Planning, Timing, Pitching, dan Closing
Sudah empat tahun pria yang hobi bermain game ini berkecimpung di sektor business development. Selama berproses, ada formula yang ia sadari dan temukan bahwa proses mendapatkan klien itu berawal dari riset dan timing yang tepat. Jika ditanya tentang bagaimana cara meluluhkan hati klien, ia bercerita, “Harus tahu terlebih dahulu kondisi industri, mana yang sedang berkembang baik, mana yang punya prospek yang bagus, baru kemudian mencari momentum yang pas berdasarkan kapan mereka mau spend their marketing budget.”

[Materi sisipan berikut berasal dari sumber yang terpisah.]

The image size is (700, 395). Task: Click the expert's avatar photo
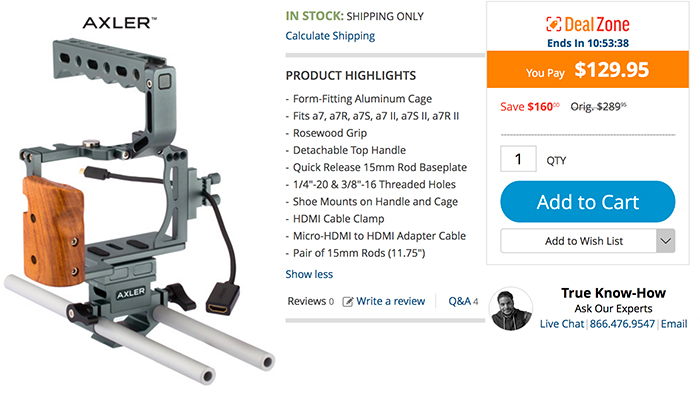coord(511,309)
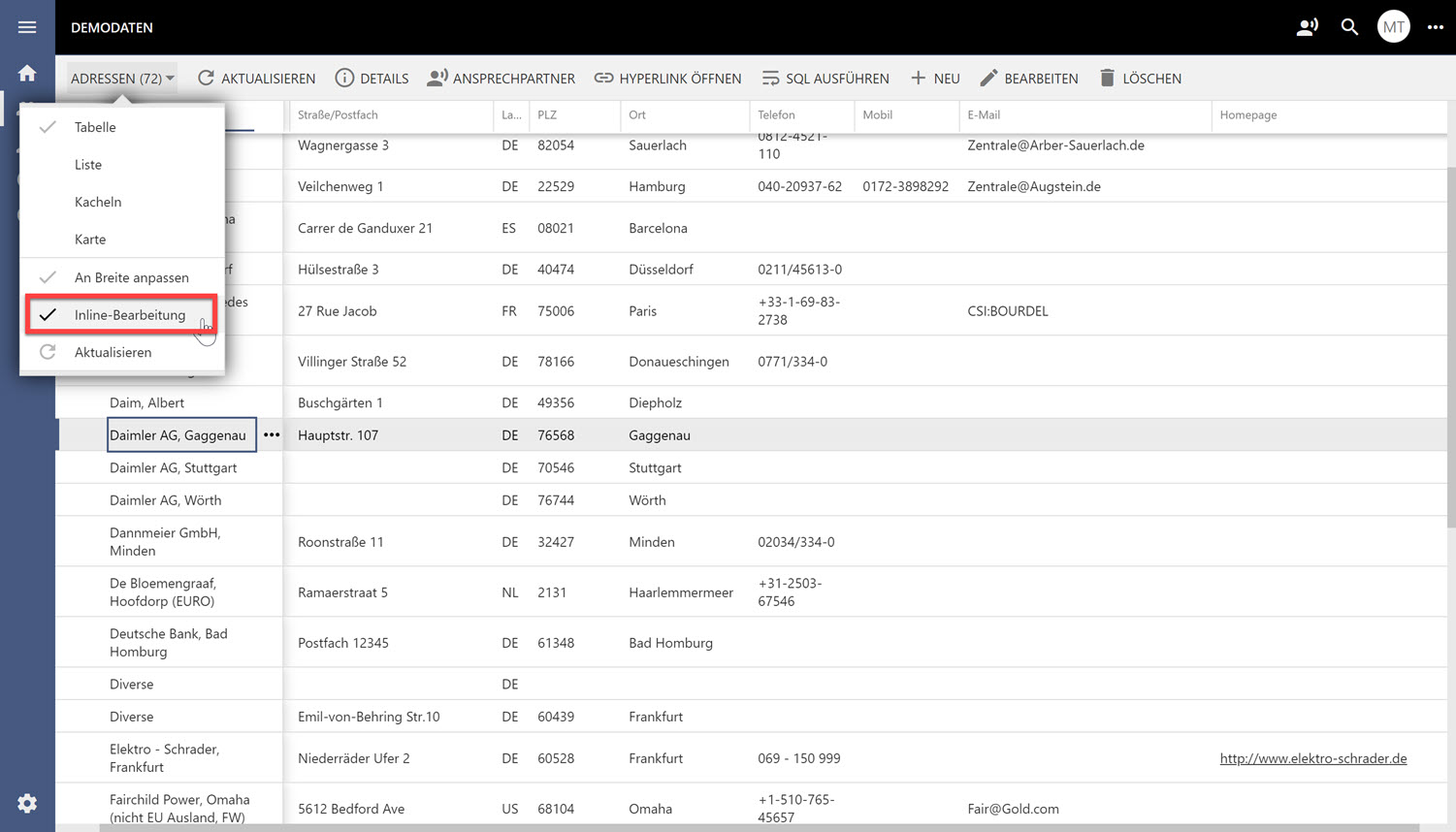Image resolution: width=1456 pixels, height=832 pixels.
Task: Open the MT user avatar
Action: point(1393,27)
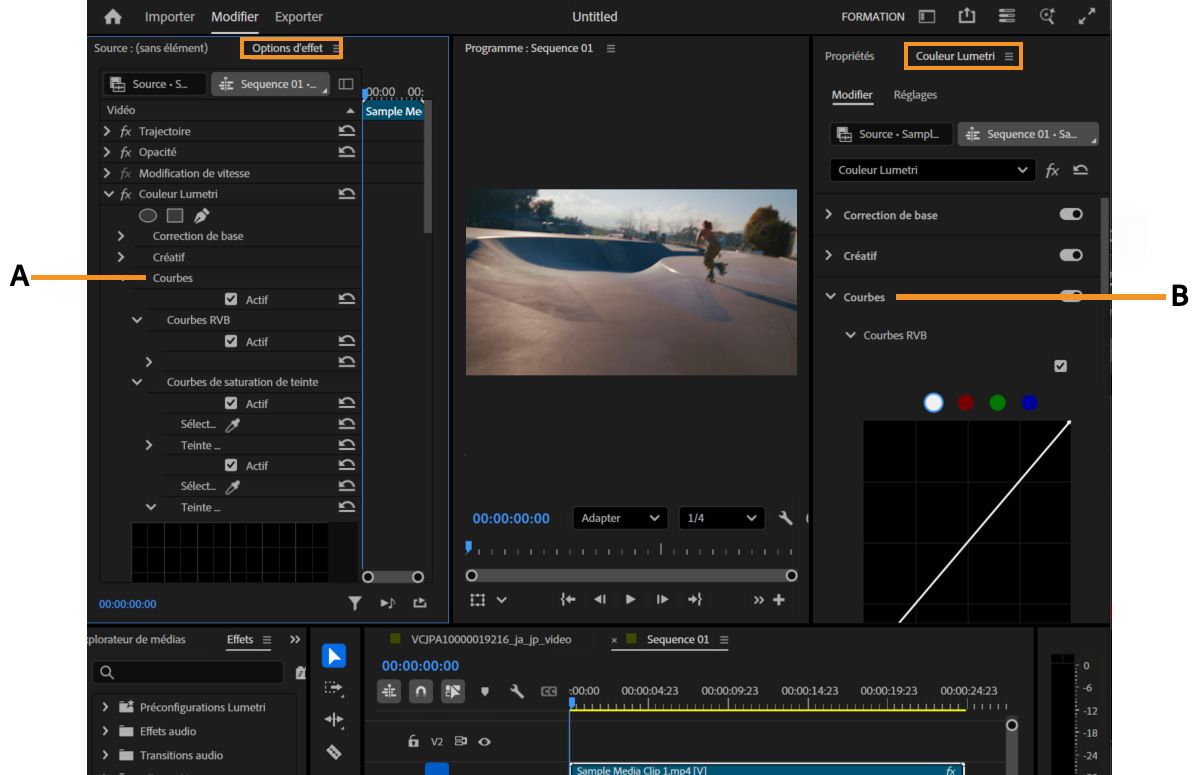Disable the Correction de base toggle
The image size is (1200, 775).
click(x=1070, y=215)
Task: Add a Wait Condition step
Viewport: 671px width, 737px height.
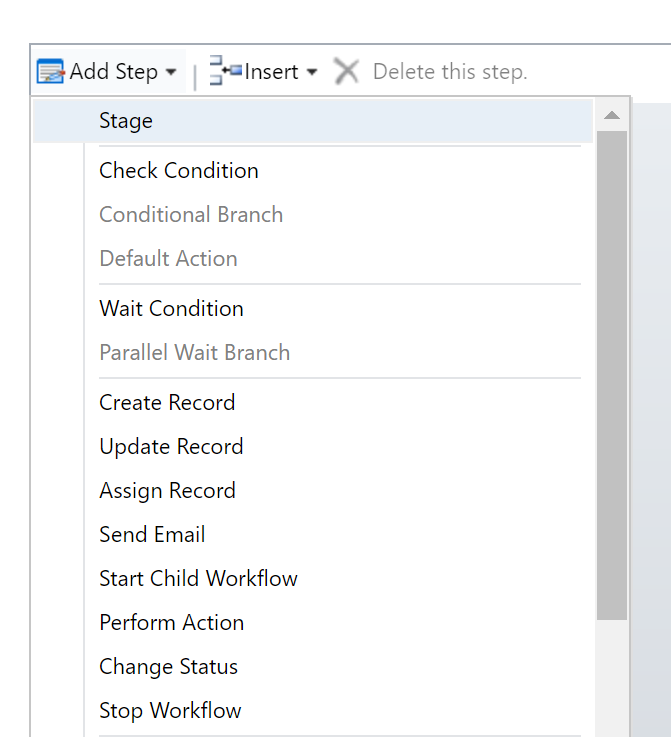Action: click(171, 309)
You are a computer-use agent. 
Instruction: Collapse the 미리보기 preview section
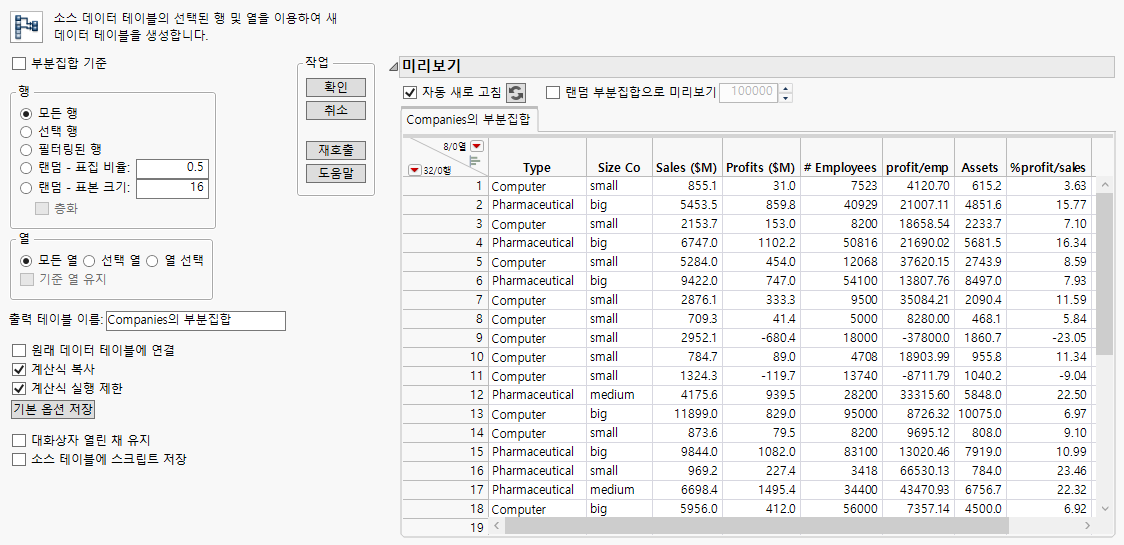coord(391,68)
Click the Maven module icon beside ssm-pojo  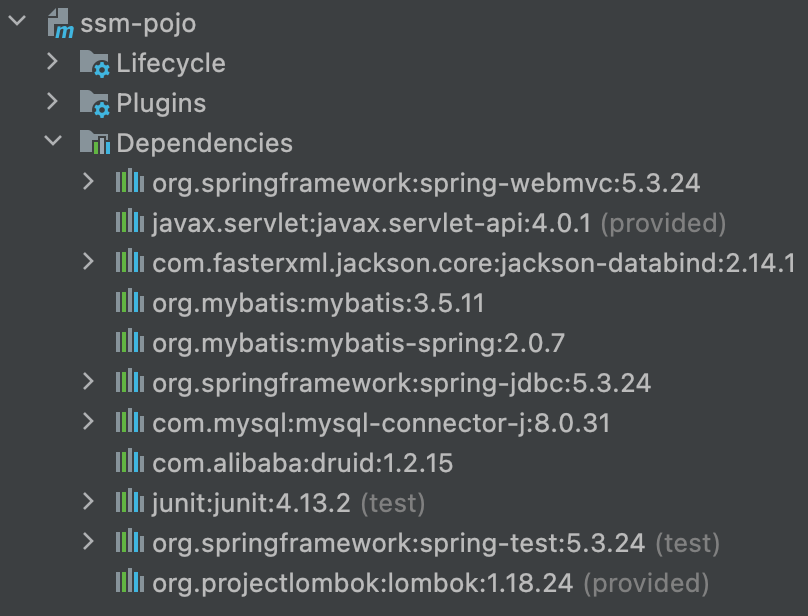tap(60, 24)

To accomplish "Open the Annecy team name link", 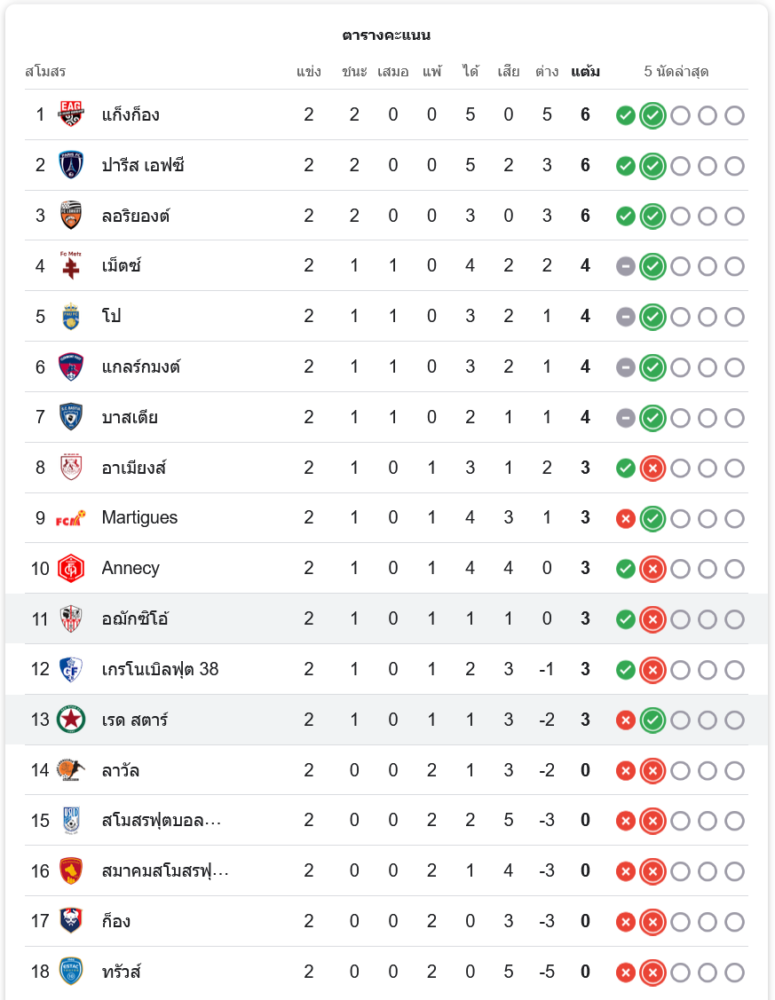I will tap(131, 568).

Setelah mendapatkan informasi tersebut, barulah Pras bersama rekan kerjanya membuat daftar perusahaan yang diincar dan mencari kontak. “Sekarang udah ada LinkedIn, cari kontak dari sumber mana pun, mikirnya bukan jualan dulu tapi kenalan, ngobrol, mendengarkan apa yang mereka hadapi, pain points-nya, kebutuhannya, baru bisa tawarin solusi buat kebutuhan mereka dari services yang kita punya,” ia melanjutkan.
Setelah merincikan kendala yang dialami klien, ia pun baru melakukan pitching, hingga akhirnya mencapai closing. Namun, peran sebagai business development tidak berhenti sampai disitu, ia masih harus menjalin hubungan baik dengan klien agar dapat bekerjasama jangka panjang. “Marketing is all about trust. Supaya bisa membangun long lasting relationship dengan klien, sampai akhirnya ada retention, itu butuh peran business development, terutama kalau lagi ada masalah. Harus tenang dan bisa selesaiin semua tanpa berantem.” Fakta uniknya, ada pesan dari Pak Fathony, Dekan School of Business and Economics yang selalu diingat Pras, bahwa menjadi seorang marketer itu harus gaul, perbanyak teman, karena ketika punya banyak teman dan bisa menjaga relationship, bisnis akan berjalan dimanapun kita berada.
“Memang kita terus melakukan outbond marketing, tapi ketika konsumen merasakan kenyamanan bekerjasama dengan kita, mereka akan merekomendasikan kita. Jadi, inbound marketing juga muncul disitu.”
Dari Bisnis ke Operasional
Sejak 2021, Pras melepas jabatannya sebagai Business Development Executive di Ayoconnect dan mencoba peruntungannya di divisi TikTok Shop Partner Development. Perbedaaan apa yang ia rasakan? Pras menjelaskan bahwa pekerjaan sebelumnya sangat kental dengan ilmu bisnis, sedangkan saat ini, ia lebih mendalami perihal operasional. “Sekarang, KPI-nya adalah untuk acquire partner yang berkompeten. Lagi-lagi, networking berperan penting.”
Di satu sisi, sebagai orang yang bertugas untuk membantu para partner berkembang, Pras harus paham betul tentang algoritma aplikasi dan punya product knowledge yang mumpuni. “Kalau nggak paham, kita nggak bisa gain credibility dan butuh trust dari partner untuk mereka bisa buka dapur perusahaannya. Meanwhile, nggak bisa bantu kalau nggak tahu secara detail.”
Jika dibandingkan, Pras mengaku pekerjaan dulu sebagai sales lebih terasa hustle-nya. “Dulu ngerasain banget kerja keras dan ketika berhasil, itu senengnya bukan main,” ia menambahkan. Berbeda dengan sekarang, ia berlaku sebagai support system yang siap membantu partner untuk meningkatkan performa. Hanya saja, banyak faktor eksternal yang tidak bisa ia kendalikan, ketika partner belum mencapai target yang memuaskan. “Banyak yang diluar kontrol, tapi gua selalu mengingatkan untuk konsisten dan semangatnya tetap dijaga.”